▶ _WORK TO COMPLETE_
All of the data should be copied exactly, with the pictures left out.

▶ _DATA LISTING_

+++

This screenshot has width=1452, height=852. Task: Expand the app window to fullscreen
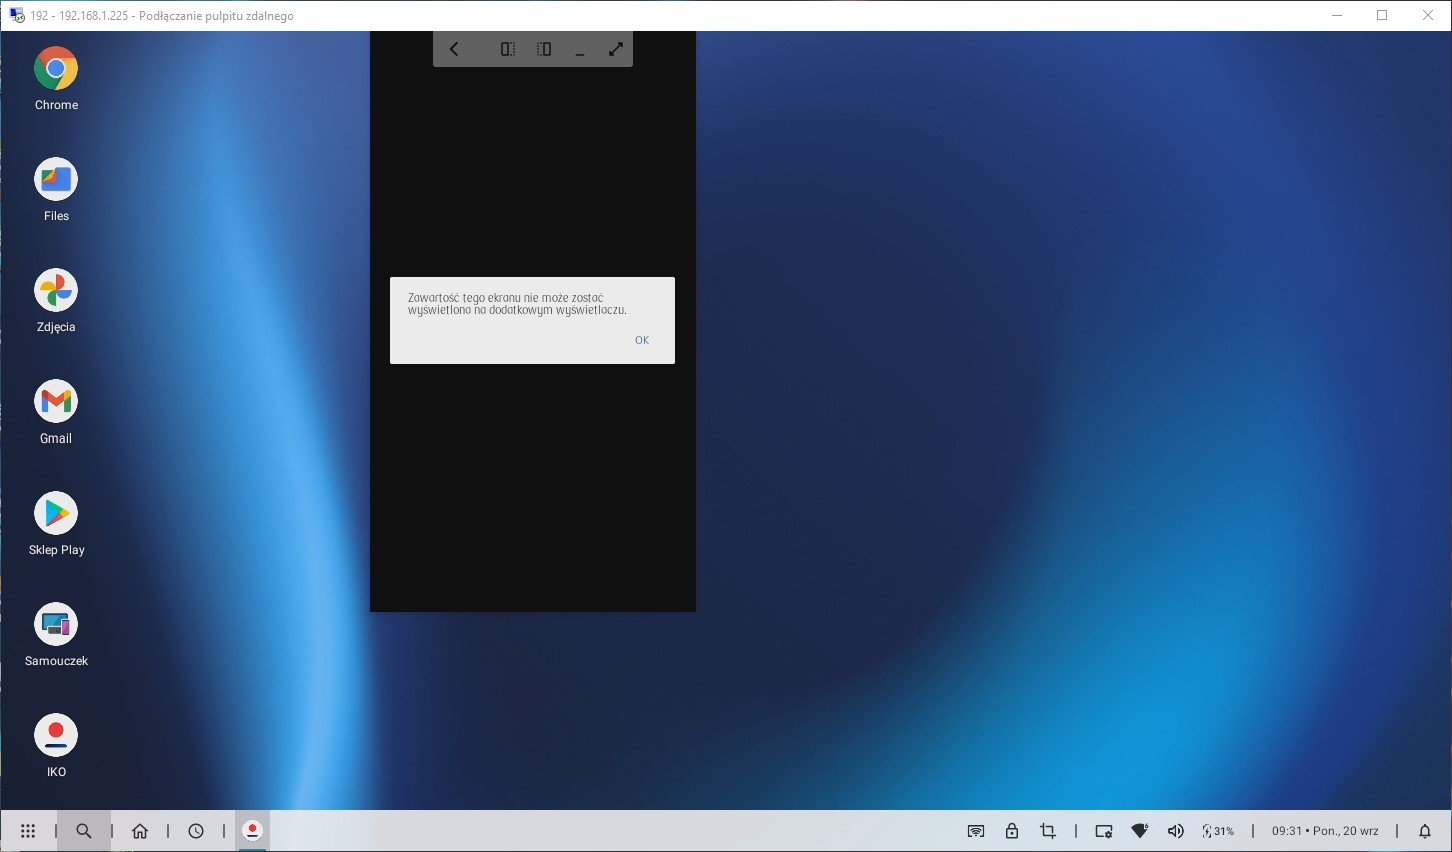point(616,49)
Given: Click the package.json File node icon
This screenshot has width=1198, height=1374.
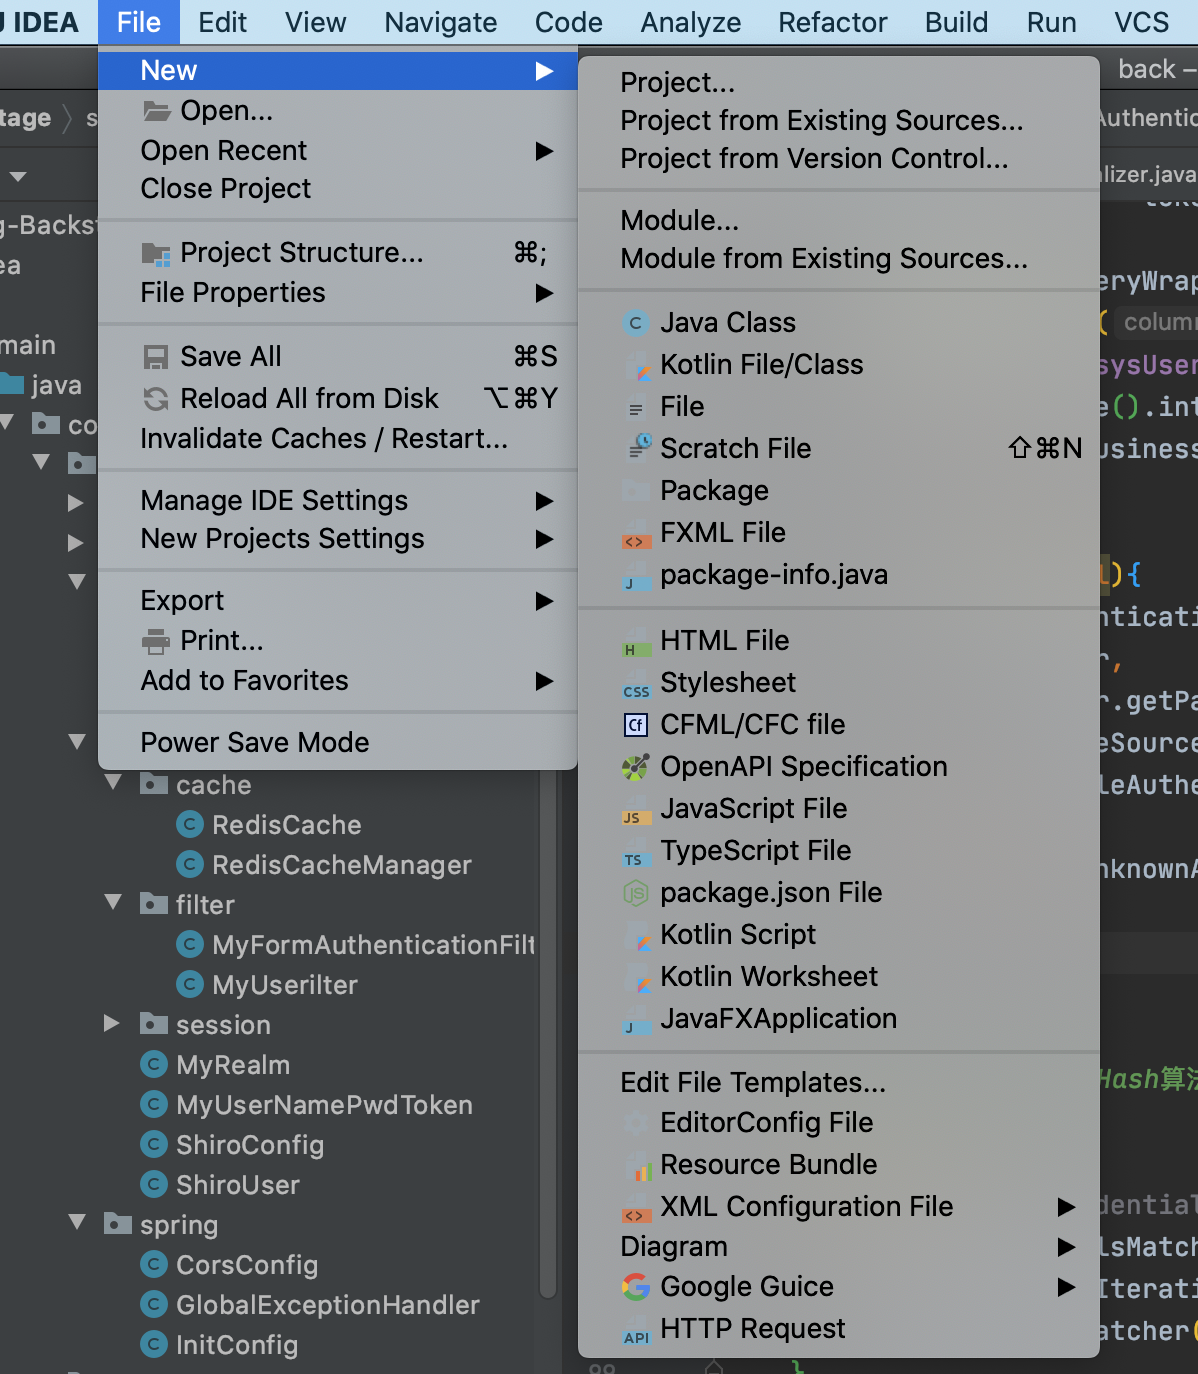Looking at the screenshot, I should point(635,893).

+++

▶ _EXERCISE RESPONSE_
This screenshot has width=1452, height=852. Task: Expand the app window to fullscreen
point(616,49)
Given: Click the package.json File node icon
This screenshot has width=1198, height=1374.
Looking at the screenshot, I should point(635,893).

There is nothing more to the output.